In the punctuated equilibrium or "macroevolution" scenario,
we''ve seen that a chance occurrence or mutation resulted in the
adaptation of our fruiteater to having a taste for grass. Is the
grasseater superior to the fruiteater? Obviously, it depends on
the environment. Suppose that jungle dries up and converts to
grassland? Chances are good that the fruiteaters would go
extinct, losing out to the established grasseaters. In other words,
on this "macro" scale, the whole species is in competition for
survival, not just the individuals within a species. As the
Newsweek article puts it, if Gould is right, we individual
members of Homo sapiens are all in it together and that''s the
revolutionary doctrine that Gould left us.

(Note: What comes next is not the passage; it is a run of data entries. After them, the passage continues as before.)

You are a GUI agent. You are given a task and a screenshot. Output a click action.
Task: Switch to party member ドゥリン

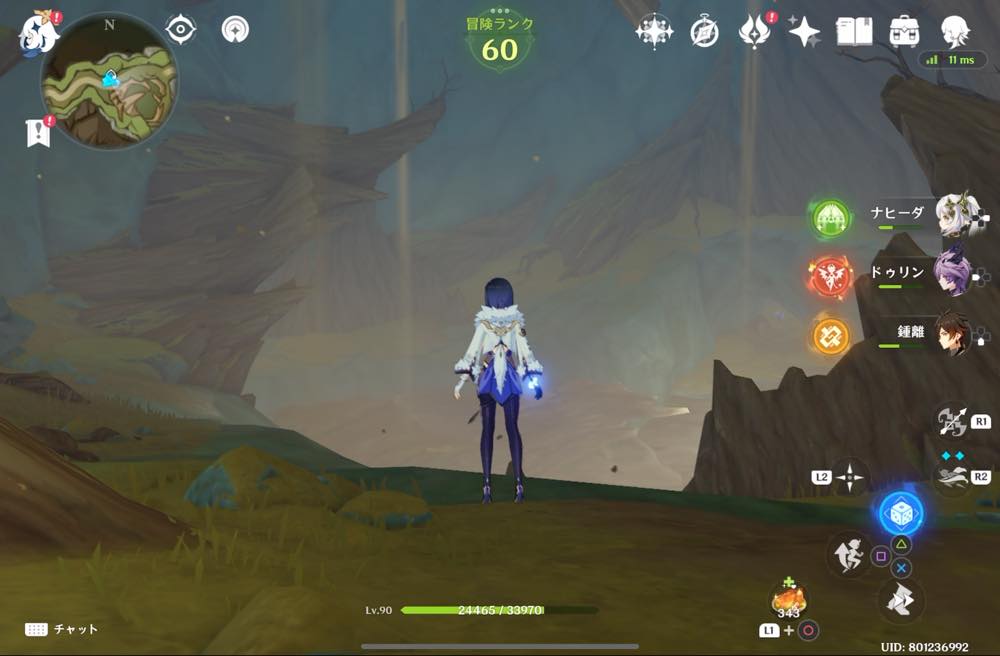click(953, 272)
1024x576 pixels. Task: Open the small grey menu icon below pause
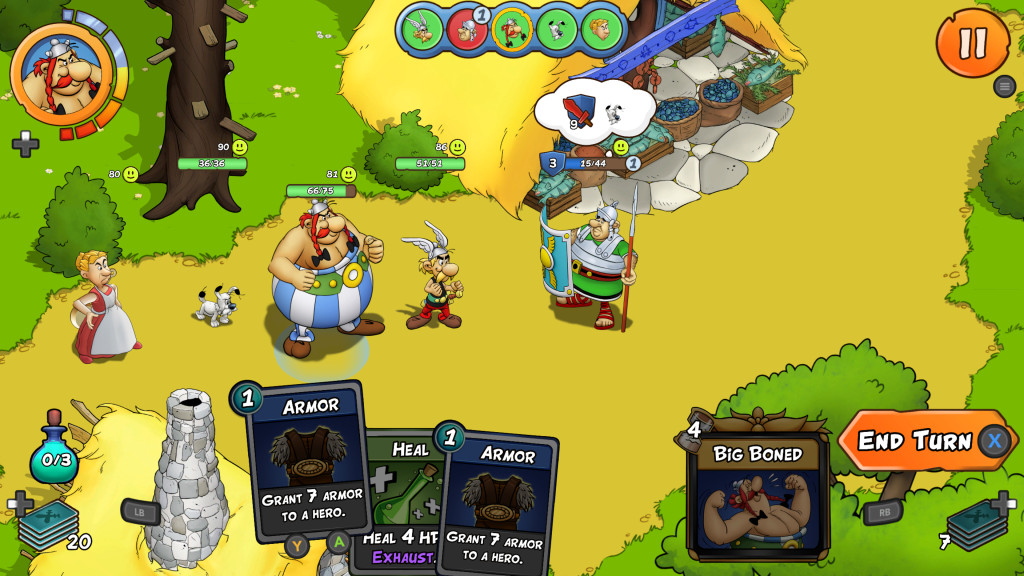pos(1005,86)

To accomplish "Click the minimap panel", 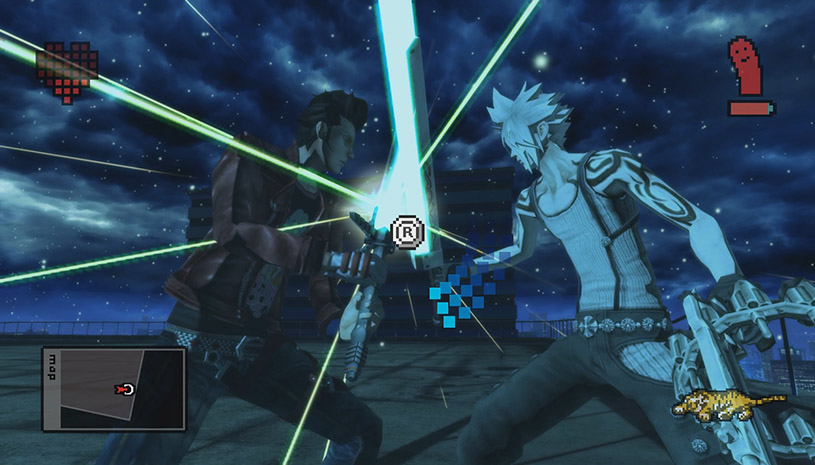I will [x=113, y=389].
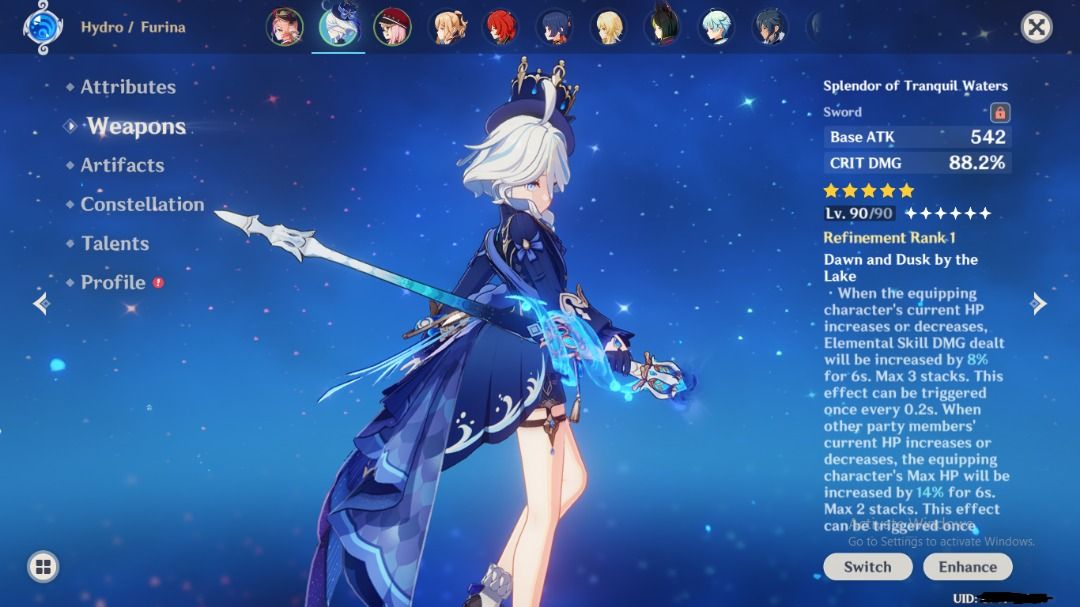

Gould wasn''t just a highbrow Harvard professor. He shared a
childhood passion with Rudy Giuliani - a love of the New York
Yankees. Both maintained their interest in sports and Gould
even wrote an article trying to explain the decline in the number
of .400 hitters in baseball since Ted Williams. Incidentally, the
July Reader''s Digest featured an interview with Rudy Giuliani,
whose actions on September 11 certainly "punctuated" our view
of that tragedy. After visiting Ground Zero recently, I was taken
by a section of vignettes titled "Our America" in the same issue.

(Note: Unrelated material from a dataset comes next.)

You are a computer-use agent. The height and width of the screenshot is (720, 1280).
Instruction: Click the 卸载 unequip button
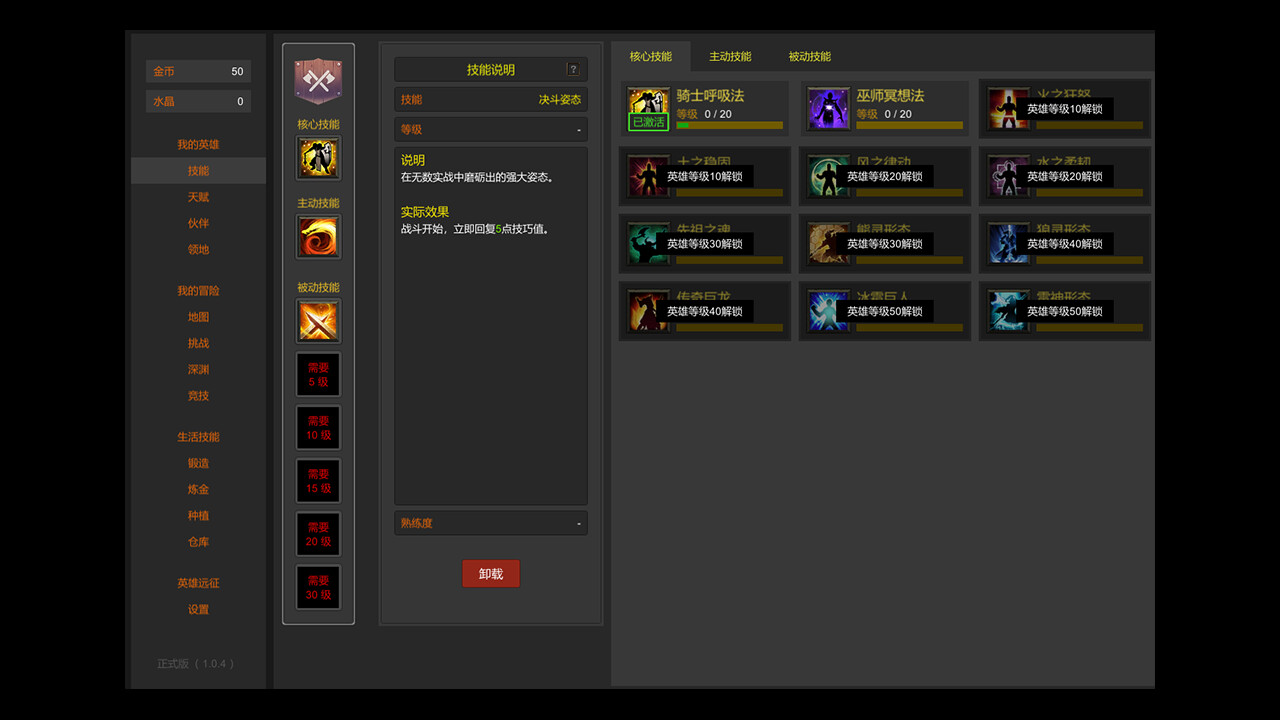point(490,573)
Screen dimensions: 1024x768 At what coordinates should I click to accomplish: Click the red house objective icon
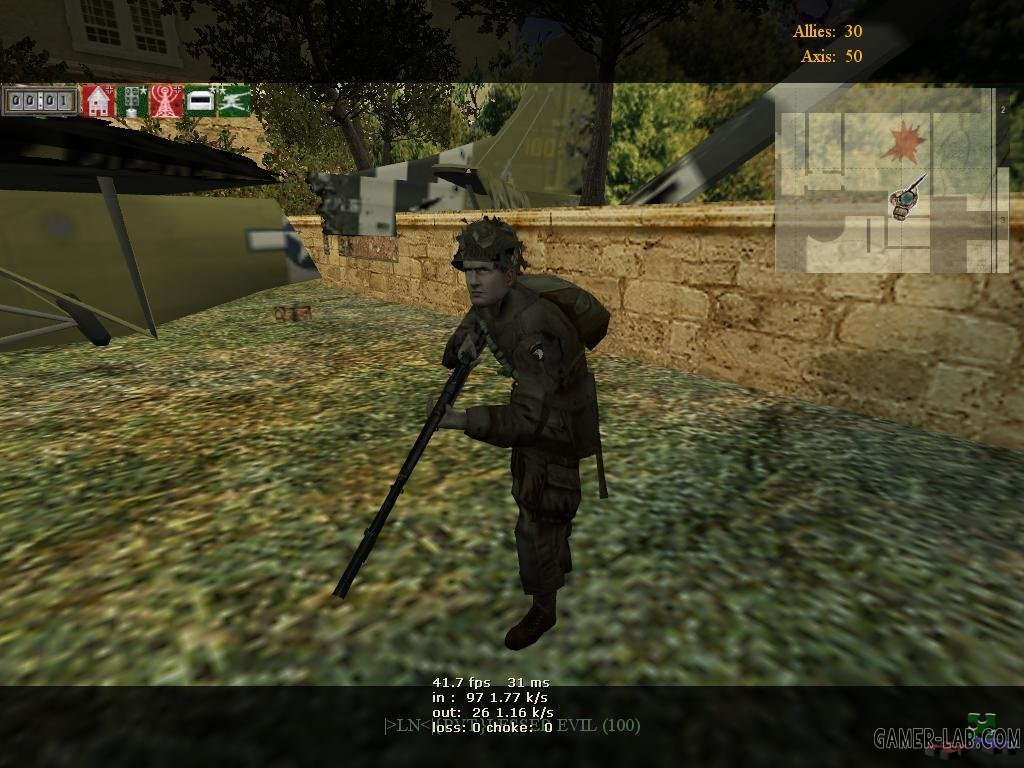pos(98,101)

The articles were by authors such as Peggy Noonan, Senator
Arlen Specter, Sandra Day O''Connor, Tom Brokaw and others.

Apropos of my Ground Zero visit, I found one story especially
touching. The story''s author stated that, after September 11, his
wife and stepdaughter formed a group that collected and
delivered needed items to the rescue workers at Ground Zero.
Among the items were such things as hard hats, respirators,
batteries, etc. One evening, as they left a restaurant to make a
delivery, the cook asked that they take with them a bag which
contained 12 freshly baked apple brown bettys, the restaurant''s
"best dessert".

The author recalled thinking at the time that this was a lovely
gesture, but meaningless in the overall context of the situation -
12 brown bettys for thousands of workers. But, after distributing
the items to the workers, the last piece of brown betty went to an
older fireman, sitting alone and totally exhausted. Eating the
brown betty brought a smile to his face and he said "Thank you.
This is the most lovely thing I''ve seen in four days - and it''s still
warm!" The author said that those 12 "trivial" brown bettys had
"turned into little drops of gold " Could this have been a case
of punctuated equilibrium? The author of the article was
Stephen Jay Gould. May he rest in peace.